Après les jambes, un tétraplégique pourra-t-il recouvrer l'usage de ses bras, mains et doigts grâce à une interface cerveau-machine ? C'est ce que testent deux entreprises, l'une française, CEA-Clinatech, l'autre néerlandaise, Onward, au centre hospitalier universitaire vaudois (CHUV) de Lausanne, en Suisse, en couplant un implant cérébral à un implant stimulant la moelle épinière, a annoncé ce 27 septembre Onward.
La combinaison de ces deux technologies avait déjà permis à un patient paraplégique de retrouver un contrôle naturel de la marche par la pensée, une avancée qui avait fait l'objet d'une publication dans la revue scientifique Nature en mai.
Mais c'est la première fois que cette double technique est employée pour les membres supérieurs. « La mobilité du bras est plus complexe », explique la neurochirurgienne Jocelyne Bloch, qui a réalisé les opérations d’implantation. Même si par rapport à la marche, le problème de l'équilibre ne se pose pas ici, « la musculature de la main est assez fine, avec plein de petits muscles différents qui sont activés en même temps pour certains mouvements », ajoute la Pr Bloch.
Deux opérations
Le patient, qui souhaite rester anonyme, est un homme suisse de 46 ans ayant perdu l'usage de ses bras après une chute. Deux opérations ont eu lieu le mois dernier au CHUV de Lausanne.
La première a permis de placer l'implant cérébral de quelques centimètres de diamètre, développé par l'organisation française CEA-Clinatech, à la surface du cortex.
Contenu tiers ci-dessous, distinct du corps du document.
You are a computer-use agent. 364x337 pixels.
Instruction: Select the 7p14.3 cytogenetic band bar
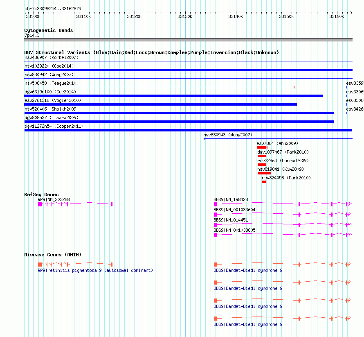188,40
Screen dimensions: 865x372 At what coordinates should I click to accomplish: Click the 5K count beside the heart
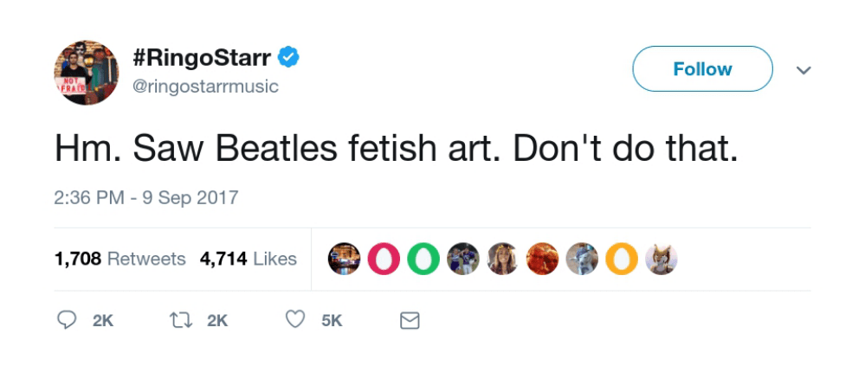click(x=332, y=321)
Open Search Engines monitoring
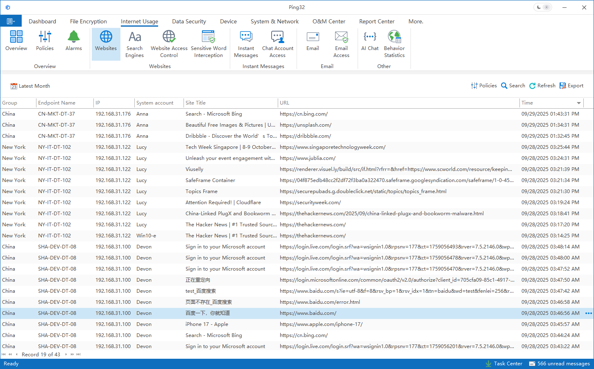Image resolution: width=594 pixels, height=369 pixels. (134, 44)

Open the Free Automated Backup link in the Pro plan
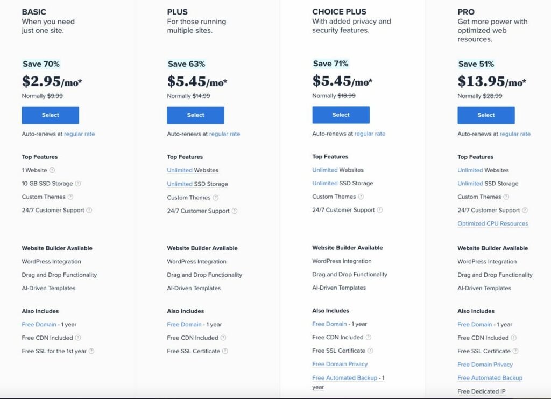[490, 378]
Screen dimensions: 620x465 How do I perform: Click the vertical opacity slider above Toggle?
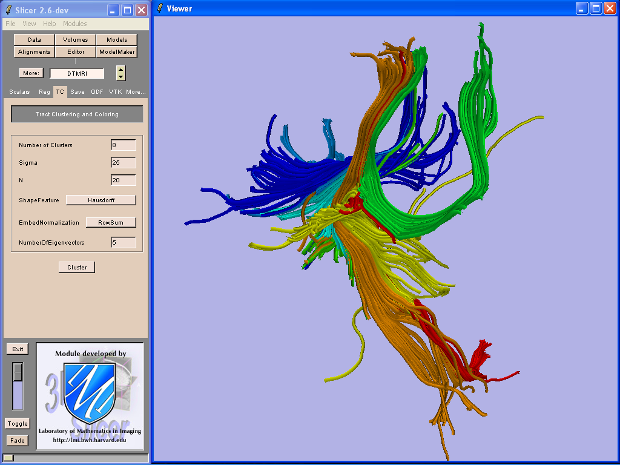(18, 386)
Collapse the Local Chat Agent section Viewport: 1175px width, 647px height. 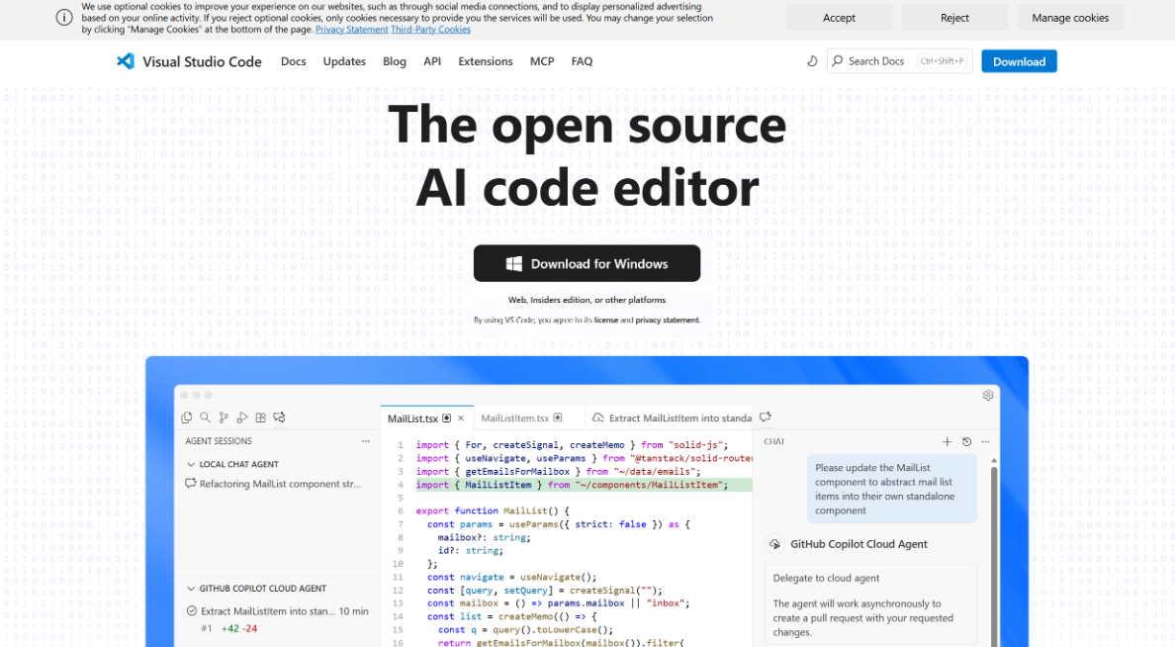point(191,464)
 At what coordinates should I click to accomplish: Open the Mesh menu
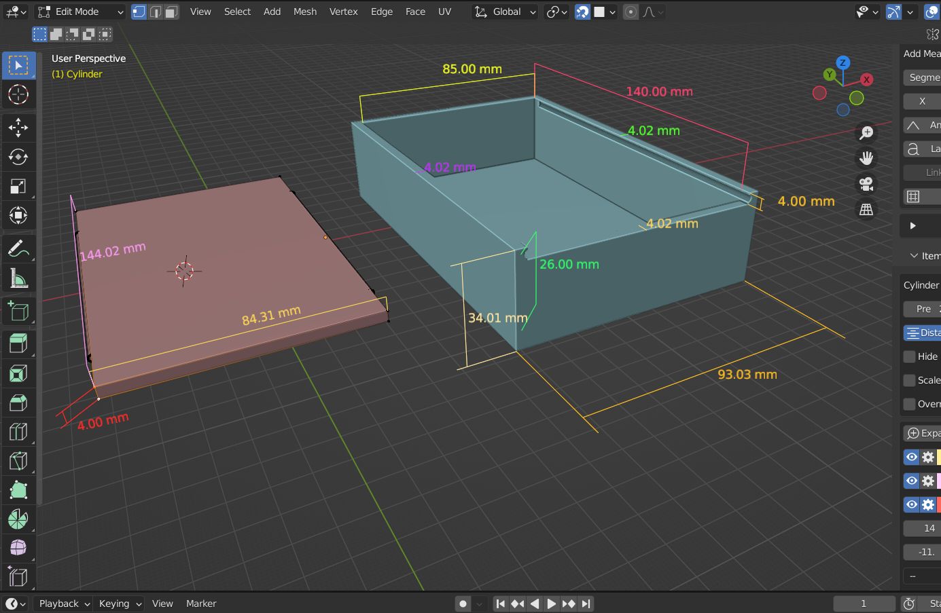305,12
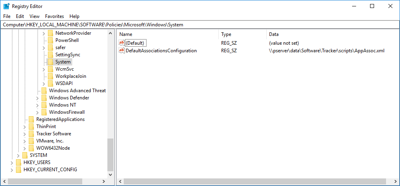Image resolution: width=400 pixels, height=186 pixels.
Task: Open the Favorites menu
Action: pyautogui.click(x=54, y=16)
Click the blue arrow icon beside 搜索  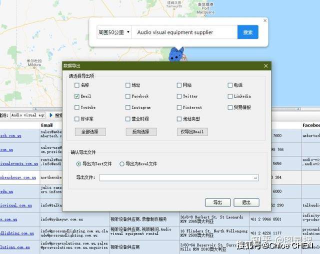point(51,116)
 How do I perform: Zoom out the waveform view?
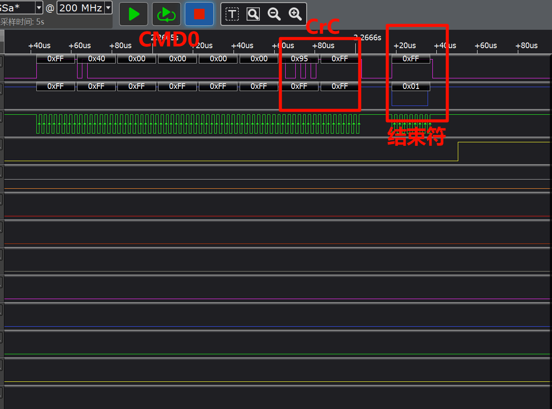(274, 14)
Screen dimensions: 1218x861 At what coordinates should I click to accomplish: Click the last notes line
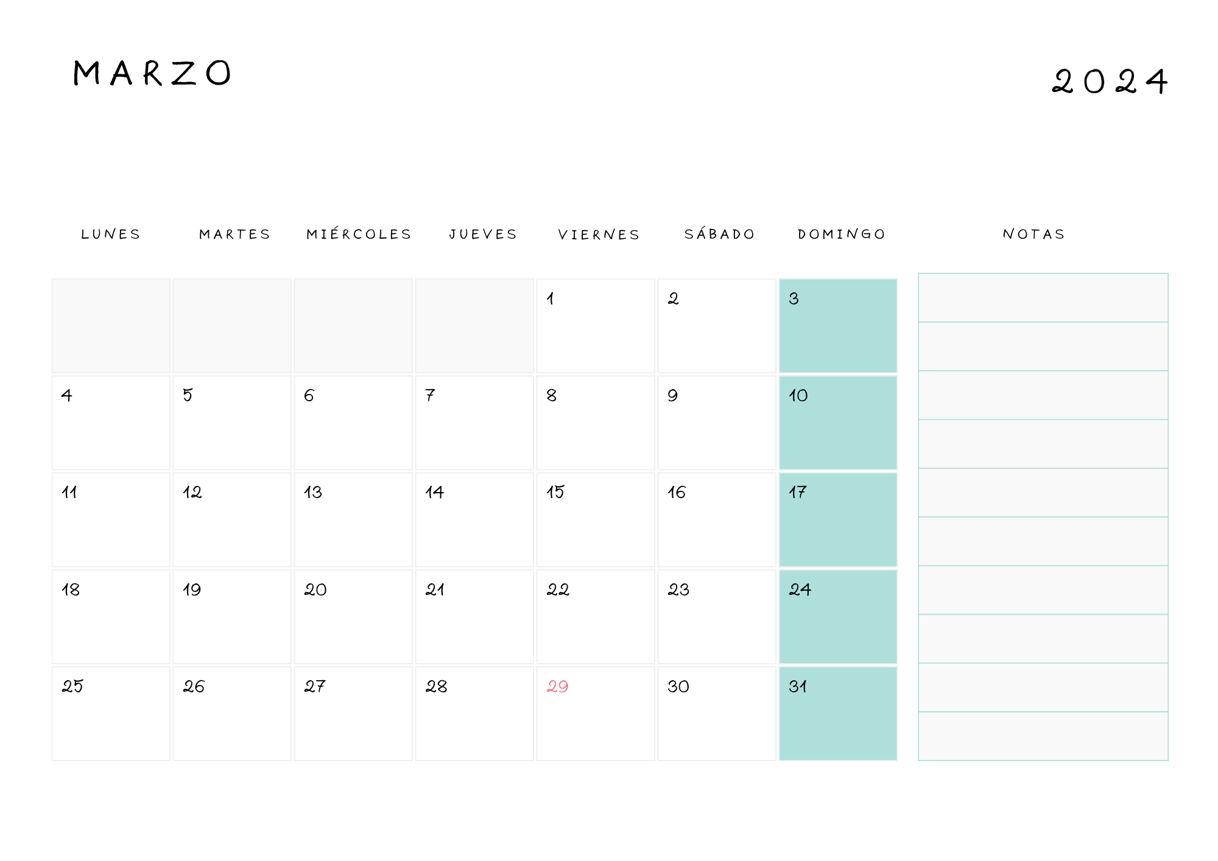pos(1043,736)
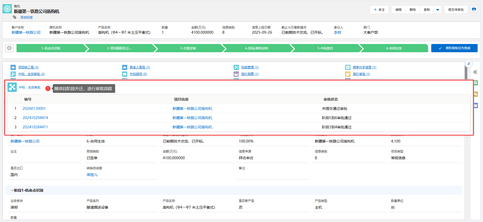Click the swap arrows icon above the scrollbar
The width and height of the screenshot is (483, 222).
point(469,64)
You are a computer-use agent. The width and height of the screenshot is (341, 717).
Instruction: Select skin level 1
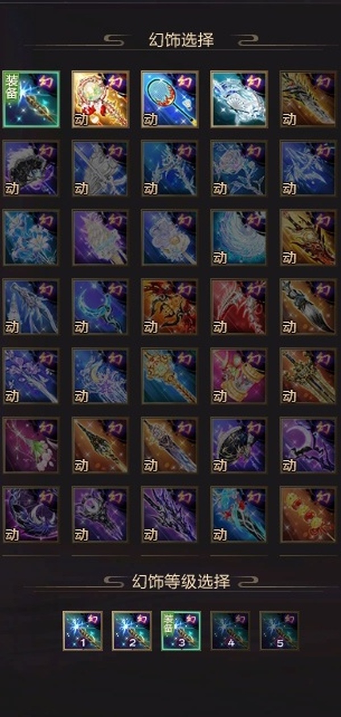click(x=82, y=631)
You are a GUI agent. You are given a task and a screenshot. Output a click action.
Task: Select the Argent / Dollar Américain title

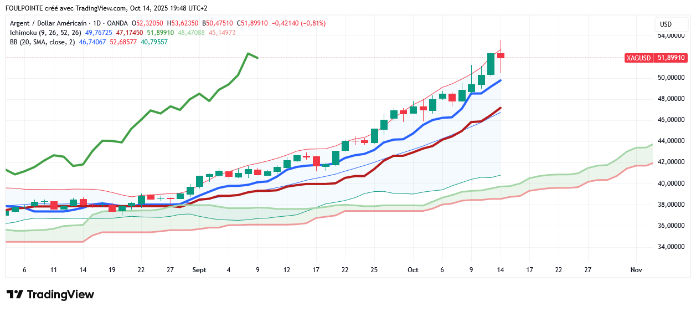pos(49,23)
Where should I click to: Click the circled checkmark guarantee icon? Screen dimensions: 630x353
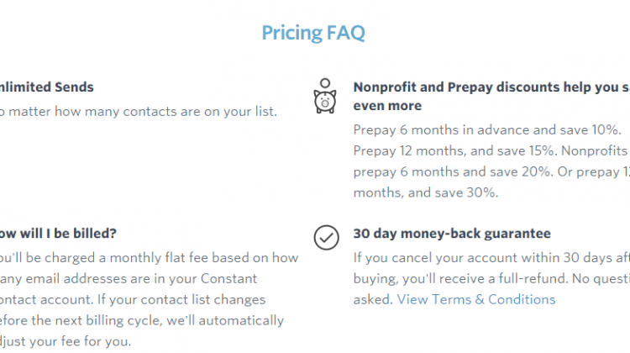(326, 237)
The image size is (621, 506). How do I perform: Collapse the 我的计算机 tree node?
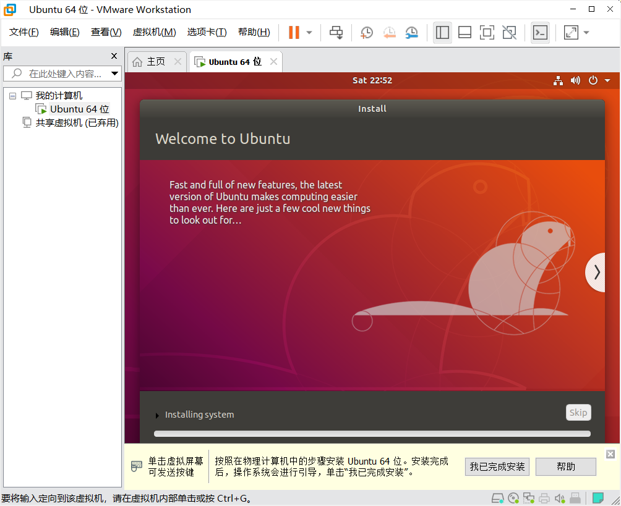point(12,96)
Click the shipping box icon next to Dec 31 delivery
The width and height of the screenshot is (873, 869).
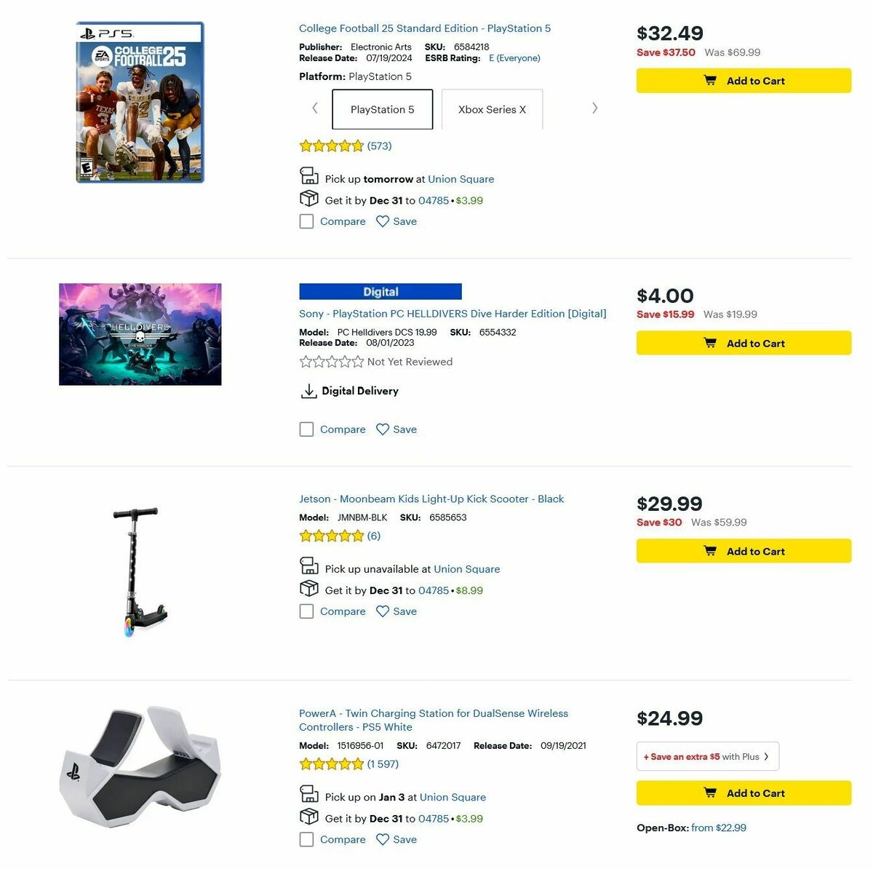click(309, 198)
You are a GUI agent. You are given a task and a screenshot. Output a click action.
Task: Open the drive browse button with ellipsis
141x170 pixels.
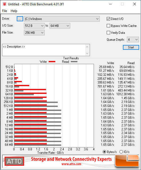(x=20, y=19)
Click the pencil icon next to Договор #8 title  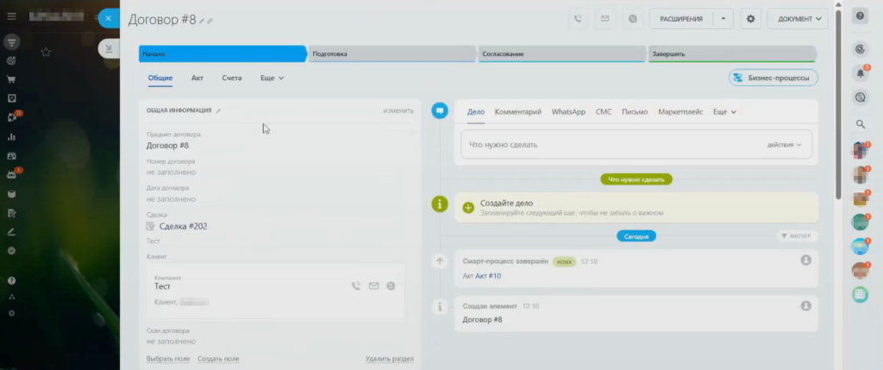(x=203, y=20)
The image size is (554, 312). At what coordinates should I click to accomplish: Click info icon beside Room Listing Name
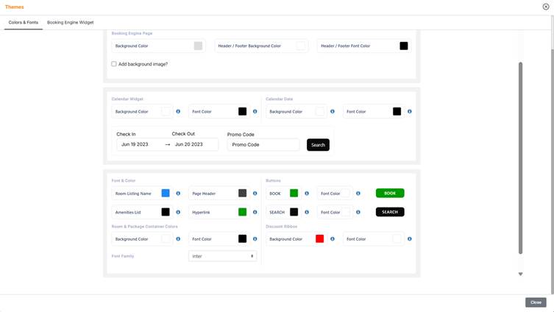point(178,194)
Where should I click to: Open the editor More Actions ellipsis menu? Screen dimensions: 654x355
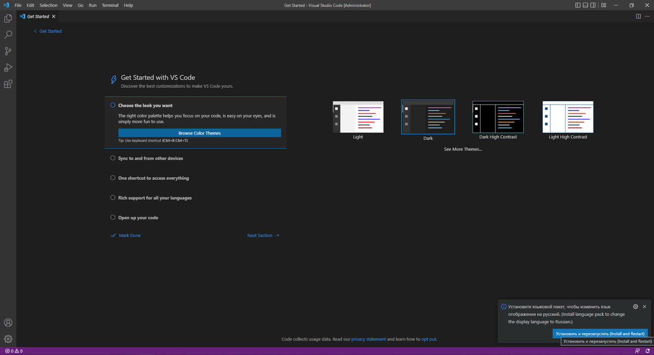pyautogui.click(x=647, y=16)
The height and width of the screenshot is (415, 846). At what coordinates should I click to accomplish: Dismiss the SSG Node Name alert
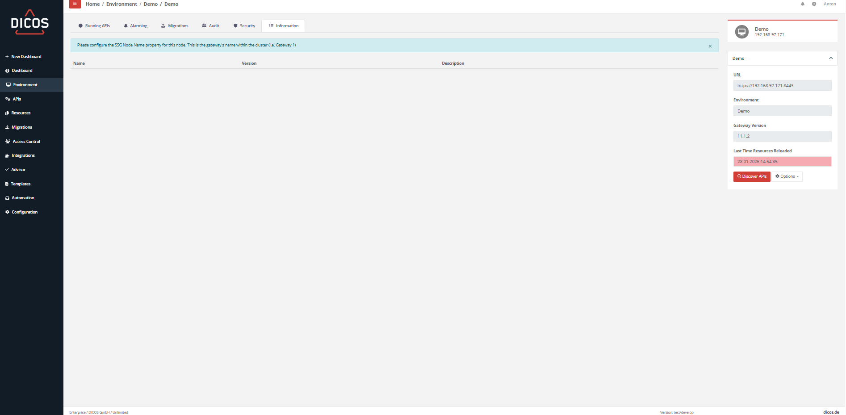[710, 46]
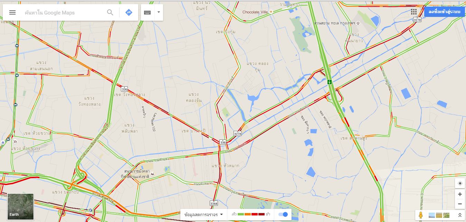This screenshot has height=222, width=466.
Task: Toggle the traffic layer switch off
Action: tap(283, 214)
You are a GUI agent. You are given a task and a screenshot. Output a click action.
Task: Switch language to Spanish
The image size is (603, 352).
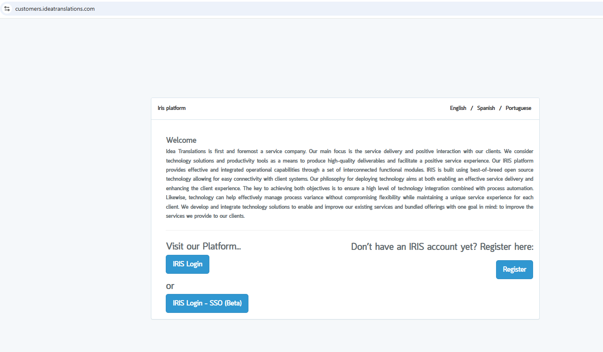[x=486, y=108]
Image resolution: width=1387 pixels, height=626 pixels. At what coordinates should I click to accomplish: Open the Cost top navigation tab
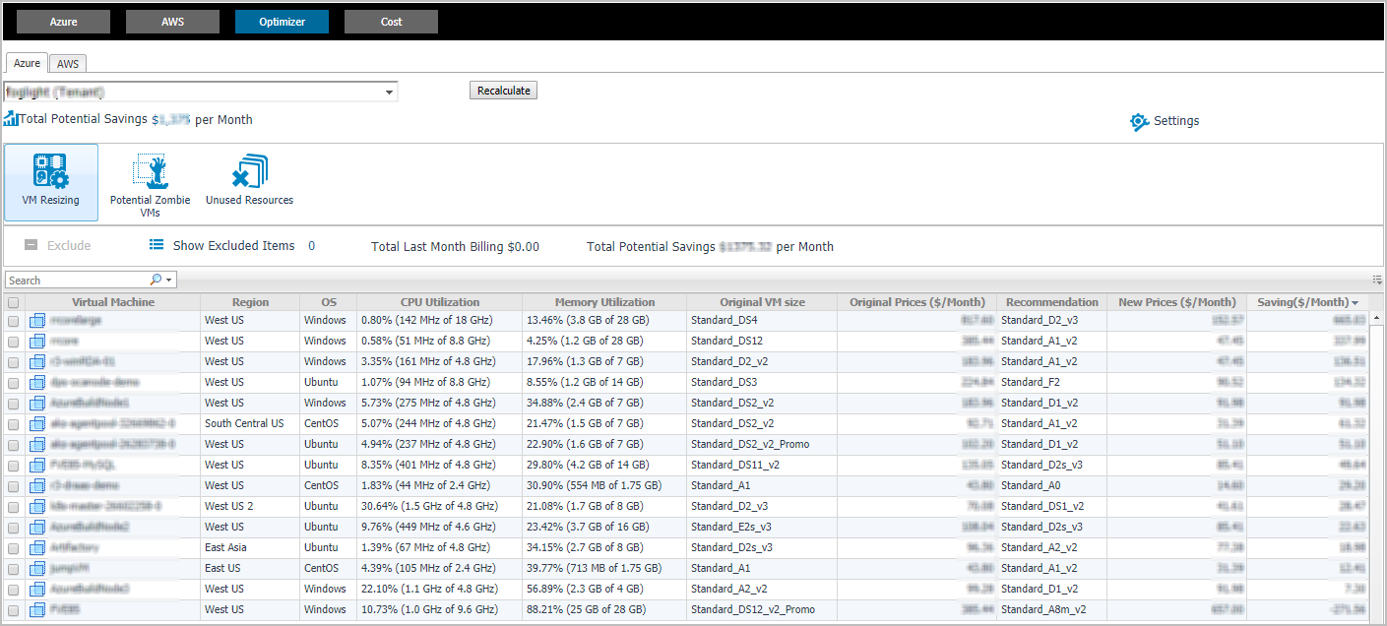391,22
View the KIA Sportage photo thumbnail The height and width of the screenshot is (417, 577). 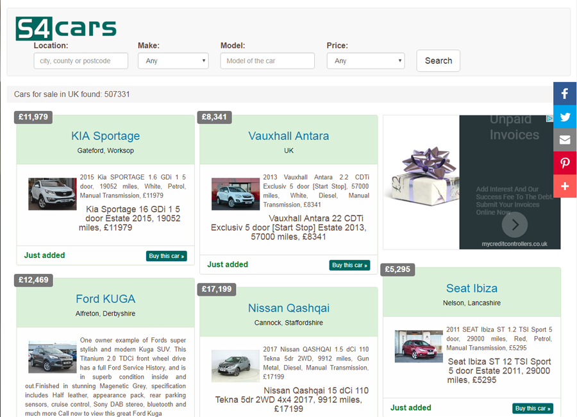pos(52,194)
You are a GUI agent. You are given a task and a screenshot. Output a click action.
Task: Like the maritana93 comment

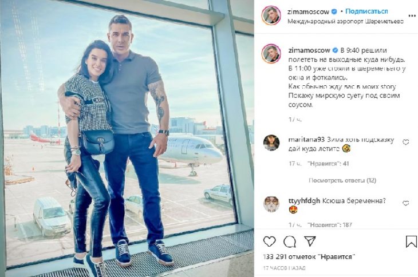(x=405, y=143)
La deuxième intervention a servi à placer les électrodes du neurostimulateur développé par Onward dans la moelle épinière, au niveau cervical ; elles sont reliées à un petit boîtier implanté dans l'abdomen.
L'implant cérébral (ou interface cerveau-machine, ICM) enregistre les régions du cerveau qui s'activent lorsque le patient réfléchit à un mouvement, et les communique aux électrodes. Une sorte de pont digital.
« Ça se passe bien pour l'instant », décrit la Pr Jocelyne Bloch, qui a co-fondé Onward et reste consultante pour l'entreprise. « On arrive à enregistrer l'activité cérébrale, et on sait que la stimulation marche. (...) Mais il est trop tôt pour parler de ce qu'il a fait comme progrès, ce qu'il est capable de faire maintenant. »
Commercialisation espérée « d'ici la fin de la décennie »
Le patient est en phase d'entraînement, pour s'assurer que l'implant cérébral reconnaît bien les différents mouvements souhaités. Les gestes perdus devront être ensuite maintes fois répétés avant de pouvoir devenir naturels. Le processus prendra « quelques mois », selon la Pr Bloch.
Deux autres patients doivent participer à cet essai. Les résultats complets seront publiés ultérieurement.
Des stimulations de la moelle épinière ont déjà été utilisées par le passé pour réussir à faire bouger le bras de patients paralysés, mais sans couplage avec un implant cérébral. Et des implants cérébraux ont déjà été utilisés pour qu'un patient puisse commander un exosquelette.
L'organisation Battelle s'est, quant à elle, servie d'un implant cérébral pour restaurer le mouvement dans le bras d'un patient -- mais équipé d'un manchon d'électrodes placé sur l'avant-bras, stimulant directement les muscles concernés.
« Onward est unique dans sa volonté de restaurer le mouvement par stimulation de la moelle épinière », couplée à un implant cérébral, a déclaré son dirigeant, Dave Marver. Selon lui, cette technologie pourrait être commercialisée « d'ici à la fin de la décennie ».
Le domaine des implants cérébraux est en plein essor, avec par ailleurs des sociétés comme Synchron ou Neuralink sur le créneau. Elles travaillent notamment à permettre à des patients paralysés de contrôler des ordinateurs par la pensée, leur redonnant par exemple la capacité d'écrire.